Launched in 2002, impact investment firm Investisseurs & Partenaires (I&P) is committed to contributing to the rise of a sustainable and dynamic private sector in Sub-Saharan Africa.
That is according to I&P investment officer Hugues Vincent-Genod, who says the company works exclusively with startups and SMEs in Sub-Saharan Africa and the Indian Ocean, since it believes these enterprises actively contribute to a sustainable and inclusive growth.
I&P’s investment thesis aims to answer the financing and support needs of SMEs in Africa’s “missing middle”, with the firm believing SMEs are facing three major obstacles that are impeding their growth. These are limited access to long-term finance, limited access to skills, and low governance and management practices.
“Despite these challenges, African SMEs have a key role to play for the development of the continent,” Vincent-Genod says.
“It is indeed acknowledged that these enterprises create sustainable employment for both qualified and unqualified workers, develop market-based solutions, improve access to essential goods and services, build and structure local economic fabrics, and contribute to political stability and social redistribution.”

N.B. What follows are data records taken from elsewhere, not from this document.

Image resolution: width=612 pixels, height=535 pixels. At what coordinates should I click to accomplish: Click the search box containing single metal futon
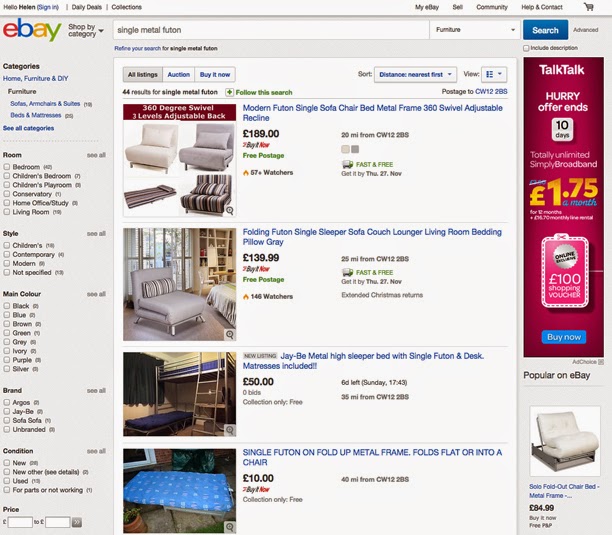(x=271, y=30)
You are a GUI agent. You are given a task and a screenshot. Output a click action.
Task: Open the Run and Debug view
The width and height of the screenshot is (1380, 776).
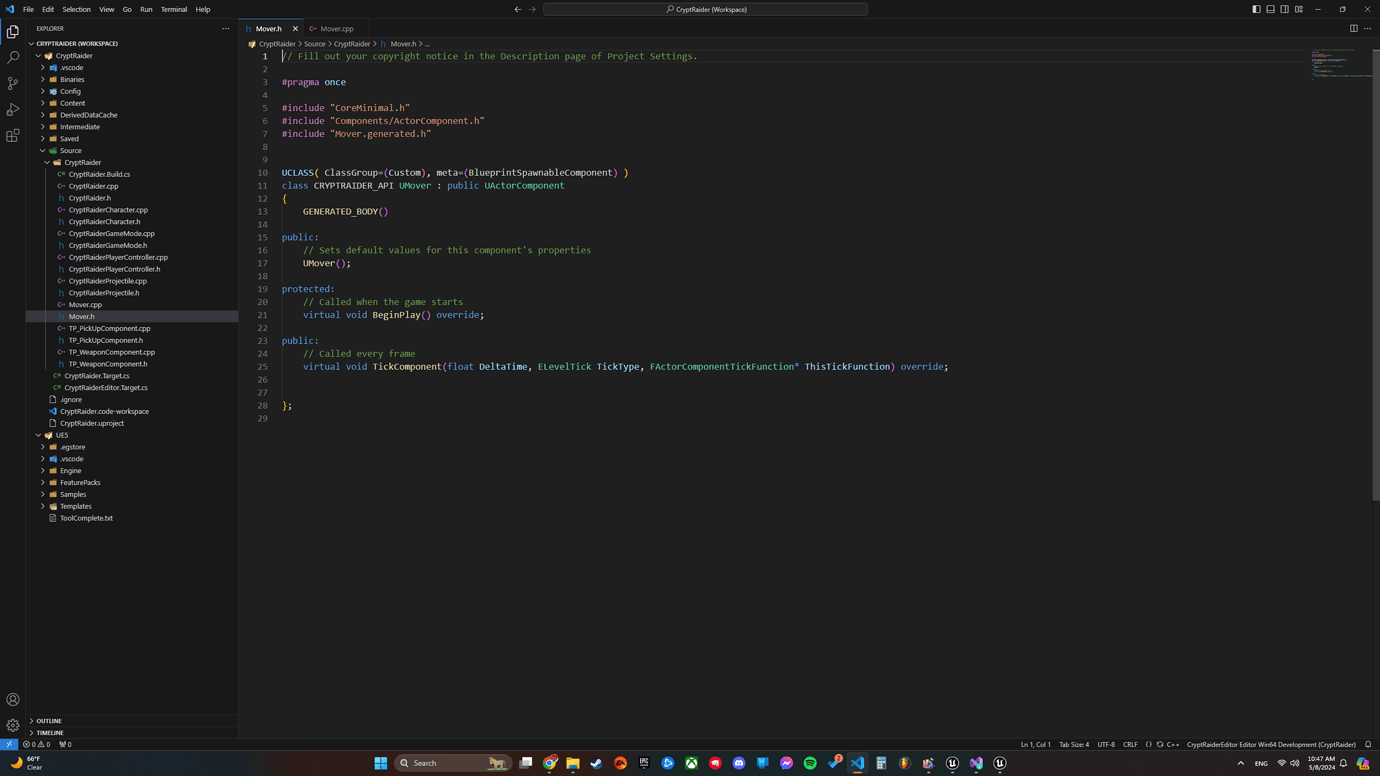(x=12, y=109)
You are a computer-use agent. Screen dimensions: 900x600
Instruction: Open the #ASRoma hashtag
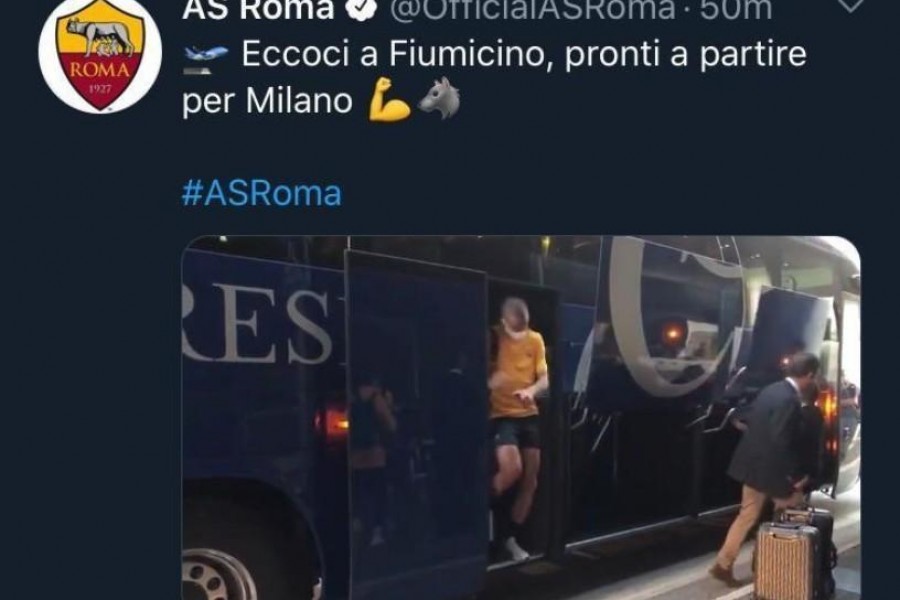pyautogui.click(x=262, y=192)

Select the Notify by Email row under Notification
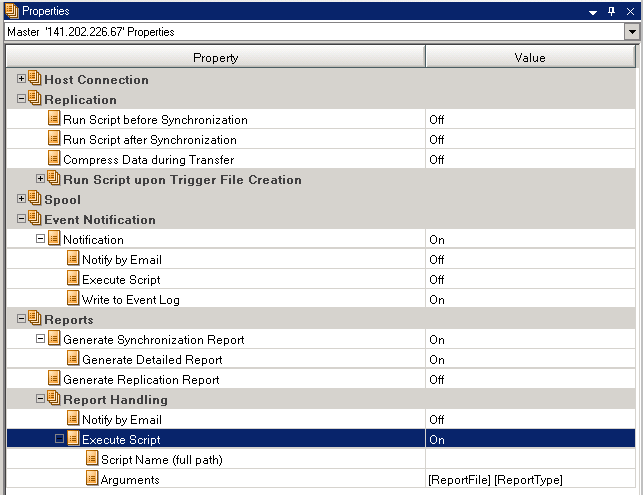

I&P targets early-stage and growth stage startups, and has invested in 15 African countries since 2002. These have mostly been in West Francophone Africa, but also in Central Africa, the Indian Ocean and some English-speaking countries.

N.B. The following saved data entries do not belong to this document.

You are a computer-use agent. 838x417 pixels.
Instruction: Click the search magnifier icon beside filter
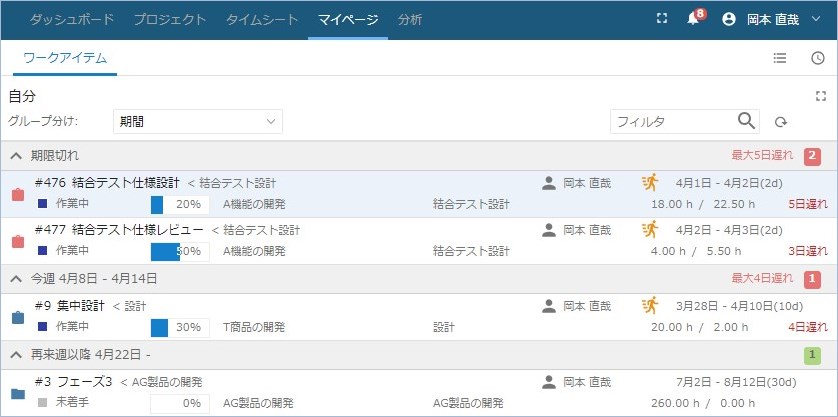coord(746,121)
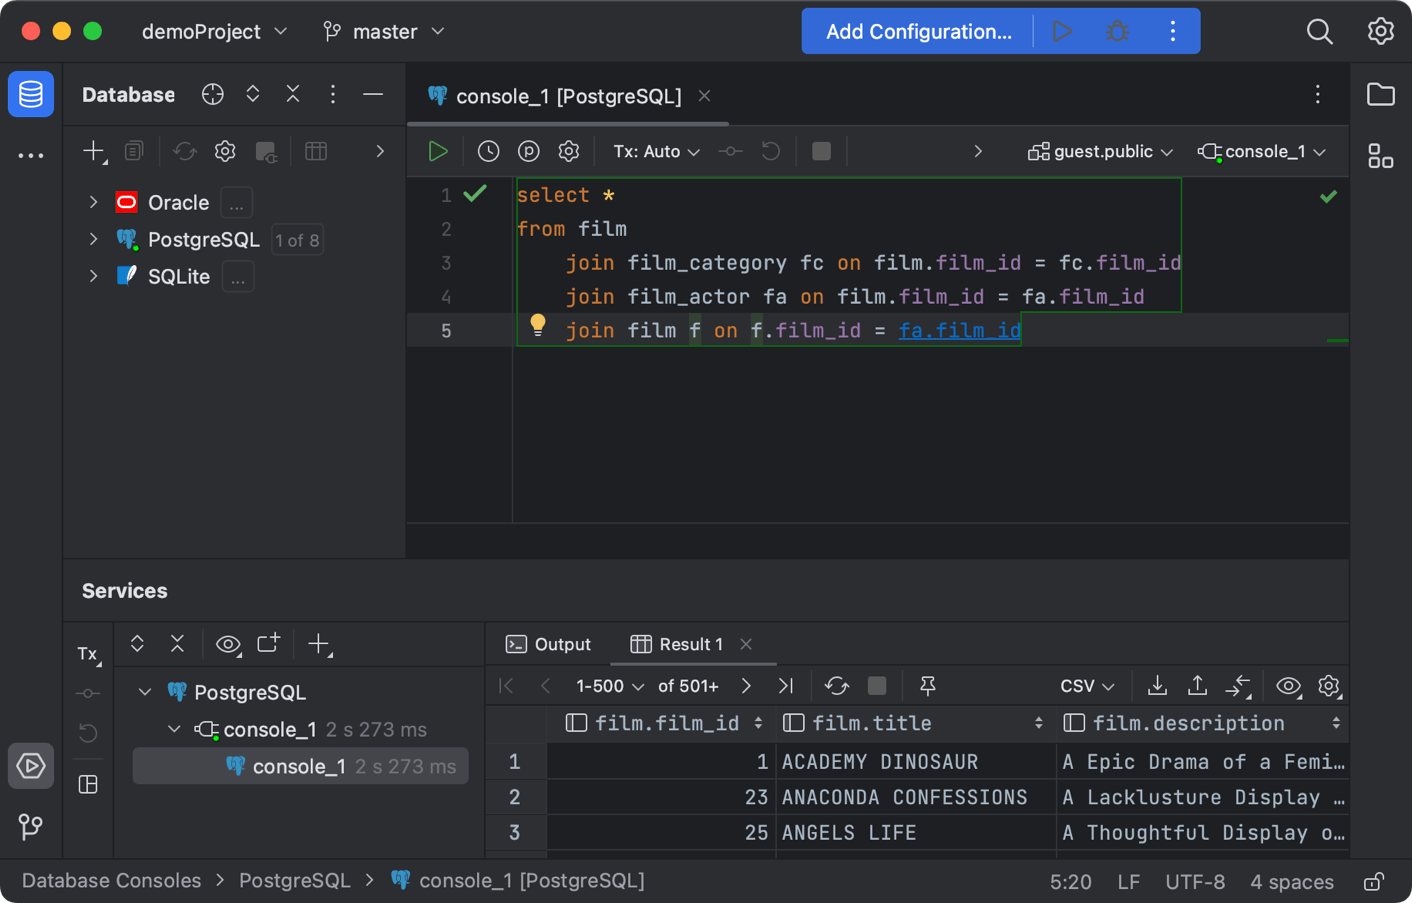This screenshot has height=903, width=1412.
Task: Open the Tx: Auto dropdown
Action: [655, 151]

Its portfolio includes more than 60 SMEs in sectors such as microfinance, healthcare, agribusiness, and education, with I&P an investor in PAYG solar firm PEG Africa last year.

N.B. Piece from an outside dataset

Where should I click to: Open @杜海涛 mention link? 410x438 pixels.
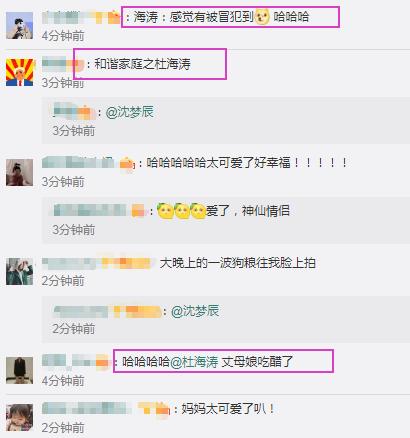click(x=194, y=361)
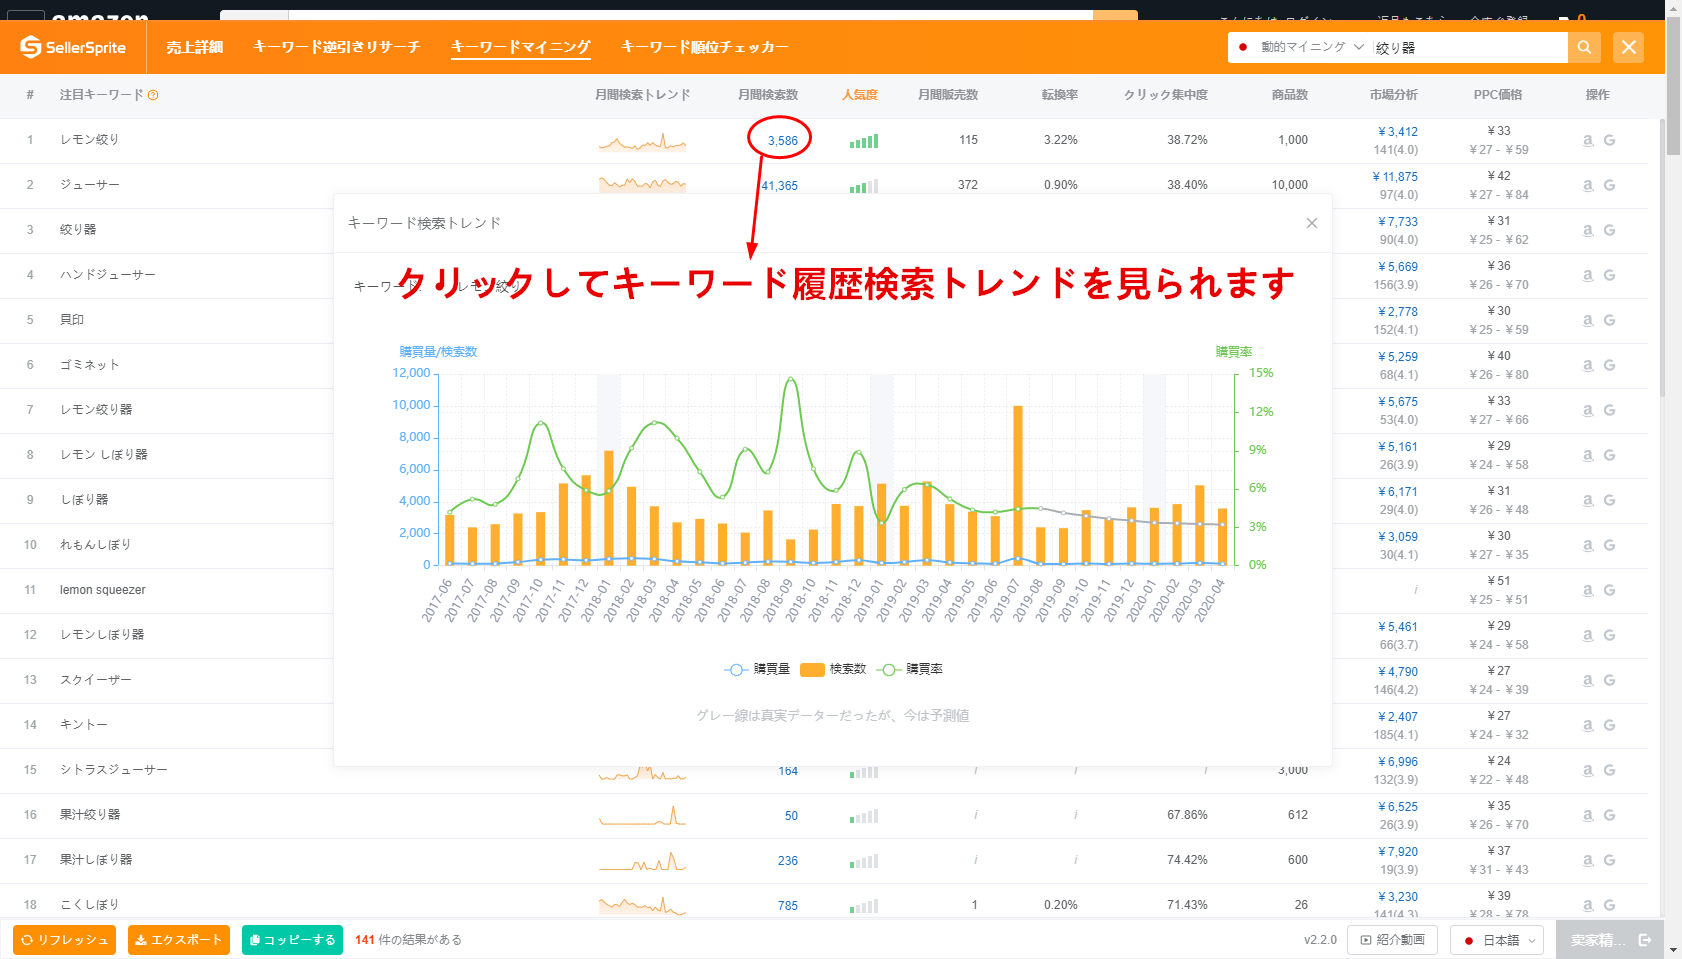Toggle 検索数 bars in chart legend
Image resolution: width=1682 pixels, height=959 pixels.
pyautogui.click(x=833, y=669)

“As an impact investor, I&P endeavours to achieve economic, social, and governance impact through its investments,” says Vincent-Genod.
The company has African offices in Senegal, Ivory Coast, Burkina Faso, Ghana, Cameroon and Madagascar, and is about to launch a new office in Kenya. It looks to maximise its impact on five themes.
Vincent-Genod says these are promoting African entrepreneurship and contributing to the development of the private sector, ensuring better working and living conditions for African workers, reducing carbon footprint, ensuring integrity and good governance, and raising awareness about the dynamism of African entrepreneurship.
“We target SMEs with a potentially strong impact on their stakeholders: employees, clients, suppliers and distributors, local communities, and public authorities,” he says.
I&P’s IPDEV2 intiative, established in 2015, is the first network of African fund managers dedicated to early-stage and small growing businesses. IPDEV2 will incubate and sponsor 10 impact funds in 10 African countries over the next 10 years.
“Each fund will be managed by a first-time investment team supported by I&P and will invest equity and quasi-equity into 50 high-potential SMEs over 10 years,” Vincent-Genod says.
“Lean teams and high proximity will allow them to finance the neglected segment of early stage and small growing businesses with investment needs below EUR500,000 (US$540,000).”
Thanks to a strong leverage effect on local fundraising, IPDEV2’s network is also aiming to unlock EUR100 million (US$108 million) of African and international capital to finance 500 SMEs and directly create 15,000 formal jobs. Investors include large institutional funders such as the West African Bank of Development and private foundations such as the Lundin Foundation and Caritas.